Posted at 07 Dec 2:43 pm. 0 comments

Finally entered No Black Tie.
This is a great achievement because in the three or so times we’ve attempted to visit it in the past, we just couldn’t figure out how to open the door.
(Total. Utter. Complete. Fail.)
Inside there were wooden chairs arranged around tables in front of a small stage, an amazing deep-fried soft shell crab, a few glasses of 10-year old Dow’s, and a saxophonist with magic fingers and his band.
Would go again.
(Now we know how the door works.)
Posted at 29 Sep 3:25 am. 0 comments

From the start, there was only one act I really wanted to see. I was there mostly because of Sexybum. “We’ve never been to a local concert together, baby,” he crooned, and turned on the pleading puppy-dog eyes. I never stood a chance.
So I got tickets for Catz and her beau and we all trotted off together. We lost them early on in the crowd so we circled round to the back where it was less crowded and sweaty, where we could cuddle without missing too much of the action. Of the entire lineup I have a soft spot only for Reshmonuu, but he was just finishing up as we reached the surf beach.
It must be said that MC Hotdog was a very pleasant surprise – his first few songs, though in Mandarin, had awfully catchy, engaging tunes to them. We cheered him until for some ungodly reason he started rapping about two tigers (?) to a nursery rhyme tune.
Why, indeed.
DJ HaZe must have royally pissed off the backstage crew pre-show. I couldn’t tell you if he was good or not because the sound was so soft, it was more like background music than a full-on rave set. It also had floodlights on full blast all throughout the entire set. You couldn’t look at him. You couldn’t hear him. If a DJ plays a set in a theme park and is invisible and inaudible, did he really play?
The main event came on at 10.30pm. We cheered loudly and wildly until we realized we couldn’t see a thing over the frantically waving hands and so made our way round to where we could at least stare at the camera’s projections on large white cloth screens.
And yes, they were pretty good even if they seemed exhausted after their punishing flight schedule. They seemed accustomed to a more engaged audience – so sorrylah, we all very shy-shy one. Will.i.am barely sang. Taboo was in tune, on the beat, sharp moves, but Sexybum dismissed him as eye candy, probably because the girls were going wild for him. Fergie looked good, but seemed unable to master the technical aspects of singing into a microphone, at least for the first third of it. She was briefly off key too but got her act together before the halfway point. Apl.de.ap carried the show. He sang most of it, DJed brilliantly for a spell, and was generally the show’s main man.
The sound people needed a seeing-to. I’d bet good money Fergie’s mike issues weren’t all her fault. The sound quality was so bad that once they stopped to ask if everyone at the back could hear them. And the cameraman seemed unable to grasp the basic guideline of “Focus on the singer.” As a result, for half of Big Girls Don’t Cry we were treated to a closeup of the guitarist’s guitar, and throughout the concert he continued to focus on everybody else walking about the stage BUT the person who happened to be singing. Highly infuriating.

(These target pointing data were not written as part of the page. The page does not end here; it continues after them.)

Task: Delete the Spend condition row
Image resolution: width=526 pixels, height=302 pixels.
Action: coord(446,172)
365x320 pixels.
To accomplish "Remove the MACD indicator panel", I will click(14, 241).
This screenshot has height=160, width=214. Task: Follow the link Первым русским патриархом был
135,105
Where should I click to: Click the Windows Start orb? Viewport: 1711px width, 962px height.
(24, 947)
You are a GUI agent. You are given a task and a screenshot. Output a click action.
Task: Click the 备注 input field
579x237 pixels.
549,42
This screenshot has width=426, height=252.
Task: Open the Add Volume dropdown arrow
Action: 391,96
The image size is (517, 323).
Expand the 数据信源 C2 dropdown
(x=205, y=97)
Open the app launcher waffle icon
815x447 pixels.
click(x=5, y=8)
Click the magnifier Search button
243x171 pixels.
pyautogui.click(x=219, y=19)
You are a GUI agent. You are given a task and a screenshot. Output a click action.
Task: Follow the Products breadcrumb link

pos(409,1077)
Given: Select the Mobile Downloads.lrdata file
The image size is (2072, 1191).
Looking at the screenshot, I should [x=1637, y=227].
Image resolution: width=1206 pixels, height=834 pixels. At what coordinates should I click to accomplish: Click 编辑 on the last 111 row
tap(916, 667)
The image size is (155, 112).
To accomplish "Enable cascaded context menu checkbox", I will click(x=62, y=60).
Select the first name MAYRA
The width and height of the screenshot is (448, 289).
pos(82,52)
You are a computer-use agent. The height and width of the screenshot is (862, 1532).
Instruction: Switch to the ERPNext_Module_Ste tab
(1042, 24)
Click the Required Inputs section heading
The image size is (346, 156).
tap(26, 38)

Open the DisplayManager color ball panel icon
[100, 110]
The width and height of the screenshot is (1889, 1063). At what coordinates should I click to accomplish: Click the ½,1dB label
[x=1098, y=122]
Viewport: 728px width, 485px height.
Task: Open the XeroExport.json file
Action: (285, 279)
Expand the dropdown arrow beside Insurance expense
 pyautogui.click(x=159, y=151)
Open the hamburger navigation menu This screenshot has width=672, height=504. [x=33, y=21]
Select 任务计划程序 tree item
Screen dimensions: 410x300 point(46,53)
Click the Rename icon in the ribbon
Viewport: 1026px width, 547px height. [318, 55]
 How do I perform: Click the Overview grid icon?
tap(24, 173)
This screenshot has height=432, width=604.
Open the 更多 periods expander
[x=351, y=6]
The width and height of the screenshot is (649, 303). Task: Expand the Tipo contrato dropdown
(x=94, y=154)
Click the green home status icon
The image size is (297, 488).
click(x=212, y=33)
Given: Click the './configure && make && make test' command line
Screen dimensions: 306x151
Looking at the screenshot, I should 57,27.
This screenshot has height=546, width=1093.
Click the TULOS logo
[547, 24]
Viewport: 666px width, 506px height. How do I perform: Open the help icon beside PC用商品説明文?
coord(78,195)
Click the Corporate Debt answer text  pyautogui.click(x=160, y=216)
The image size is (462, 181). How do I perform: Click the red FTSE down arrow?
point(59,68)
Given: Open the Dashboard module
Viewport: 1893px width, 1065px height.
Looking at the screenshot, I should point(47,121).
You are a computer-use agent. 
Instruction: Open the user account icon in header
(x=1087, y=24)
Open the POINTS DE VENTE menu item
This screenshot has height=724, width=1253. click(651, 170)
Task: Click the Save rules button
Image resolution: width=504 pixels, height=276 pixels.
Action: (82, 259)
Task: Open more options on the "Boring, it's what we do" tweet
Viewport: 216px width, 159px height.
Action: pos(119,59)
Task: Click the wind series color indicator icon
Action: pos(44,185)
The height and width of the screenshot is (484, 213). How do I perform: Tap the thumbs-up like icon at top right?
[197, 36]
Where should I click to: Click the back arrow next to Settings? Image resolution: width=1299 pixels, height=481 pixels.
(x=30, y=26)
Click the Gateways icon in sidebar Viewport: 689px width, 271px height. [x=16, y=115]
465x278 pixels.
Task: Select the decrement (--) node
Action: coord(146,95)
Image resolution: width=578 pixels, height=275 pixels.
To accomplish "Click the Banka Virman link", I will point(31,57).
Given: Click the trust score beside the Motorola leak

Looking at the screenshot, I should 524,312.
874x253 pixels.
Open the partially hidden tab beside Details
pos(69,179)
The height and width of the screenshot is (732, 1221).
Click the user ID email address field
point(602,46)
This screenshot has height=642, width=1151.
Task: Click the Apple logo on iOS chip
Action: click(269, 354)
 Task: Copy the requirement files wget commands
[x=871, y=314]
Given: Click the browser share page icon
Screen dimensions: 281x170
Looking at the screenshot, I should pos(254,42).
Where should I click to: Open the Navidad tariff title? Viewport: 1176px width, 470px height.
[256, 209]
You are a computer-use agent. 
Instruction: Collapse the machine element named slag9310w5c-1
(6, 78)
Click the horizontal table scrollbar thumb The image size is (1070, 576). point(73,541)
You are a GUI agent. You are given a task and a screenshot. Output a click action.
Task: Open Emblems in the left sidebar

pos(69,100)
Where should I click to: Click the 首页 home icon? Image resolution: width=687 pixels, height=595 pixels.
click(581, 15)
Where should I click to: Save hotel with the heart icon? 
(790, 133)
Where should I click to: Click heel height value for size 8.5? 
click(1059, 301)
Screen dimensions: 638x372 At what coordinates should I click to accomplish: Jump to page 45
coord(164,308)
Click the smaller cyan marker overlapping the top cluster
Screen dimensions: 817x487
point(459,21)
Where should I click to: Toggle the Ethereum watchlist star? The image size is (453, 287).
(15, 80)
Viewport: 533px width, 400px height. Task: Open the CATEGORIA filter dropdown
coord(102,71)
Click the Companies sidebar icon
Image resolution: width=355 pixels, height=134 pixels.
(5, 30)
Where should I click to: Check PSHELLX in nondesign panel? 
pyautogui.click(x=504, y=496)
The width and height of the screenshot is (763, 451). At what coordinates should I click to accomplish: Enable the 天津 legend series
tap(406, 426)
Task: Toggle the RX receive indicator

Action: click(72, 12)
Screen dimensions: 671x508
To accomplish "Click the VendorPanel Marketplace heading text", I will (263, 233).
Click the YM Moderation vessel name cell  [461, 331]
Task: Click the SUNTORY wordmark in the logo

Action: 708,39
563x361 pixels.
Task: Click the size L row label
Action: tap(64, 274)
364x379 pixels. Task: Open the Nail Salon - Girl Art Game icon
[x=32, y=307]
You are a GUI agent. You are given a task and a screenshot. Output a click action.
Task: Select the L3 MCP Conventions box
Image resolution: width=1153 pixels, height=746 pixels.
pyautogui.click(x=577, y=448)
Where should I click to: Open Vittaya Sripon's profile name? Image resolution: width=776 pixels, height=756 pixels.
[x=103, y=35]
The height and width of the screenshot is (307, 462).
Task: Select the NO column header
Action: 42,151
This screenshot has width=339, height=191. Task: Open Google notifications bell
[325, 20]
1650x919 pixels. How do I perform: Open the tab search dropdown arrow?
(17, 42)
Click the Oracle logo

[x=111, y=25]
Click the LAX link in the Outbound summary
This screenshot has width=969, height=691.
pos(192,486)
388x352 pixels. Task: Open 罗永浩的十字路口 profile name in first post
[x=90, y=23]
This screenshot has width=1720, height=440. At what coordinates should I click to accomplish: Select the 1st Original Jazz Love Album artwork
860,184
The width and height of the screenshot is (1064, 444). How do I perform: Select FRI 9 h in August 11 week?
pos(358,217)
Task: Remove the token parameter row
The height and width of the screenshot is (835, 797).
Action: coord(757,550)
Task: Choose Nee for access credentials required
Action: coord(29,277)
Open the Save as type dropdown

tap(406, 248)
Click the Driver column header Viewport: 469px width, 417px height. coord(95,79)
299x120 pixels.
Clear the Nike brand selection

And oh, yeah, it was Arthur’s Day after all so I should mention Guinness, but the line for the alcohol was so long, and the drinking area so tiny, we didn’t bother even though we could have done with a refreshing draught.
Posted at 30 Jul 3:29 pm. 0 comments
In my day, when someone had a cold you gave them vitamin C, warm chicken soup and a box of tissues and sent them to their room to sleep it off. Before the week’s end they’d be better. Sometimes a particularly nasty case dragged on another week, but if it did – so what?
“Your mother’s been ill for what, three days now?” my dad said when he called up. “Take her to the hospital.”
“It’s not H1N1,” I retorted, reading between the lines.
“How do you know?”
“She’s only got a runny nose, for starters.”
“There you go, talking like you know it all. Doctors can’t even tell if it’s H1N1 or not and there you go like you know everything.”
My dad: well-respected and feared by many, but he has his really dim moments.
He tried to dissuade me from going to Sarawak too when I was on Day 4 of a cough that Mum had taken five days to recover from (and promptly passed on to me). “It could be H1N1, how would you know? It could turn into pneumonia.”
I touched down in Sarawak the next day, experienced instant recovery and proceeded to run in the rain, hike, club, drink, dance and scream myself hoarse at the Rainforest World Music Festival.
Speaking of which, three perfectly healthy friends of mine actually pulled out of Rainforest last minute, forfeiting their air tickets and paid accommodation in a move that still makes me sigh when I think about it, even though I vowed to be understanding. The rest of us had great fun. We’d have had more fun if everybody had been present, but c’est la swine flu paranoia.
Dear H1N1-phobic persons, please go out and get some perspective. The grip on reality comes free.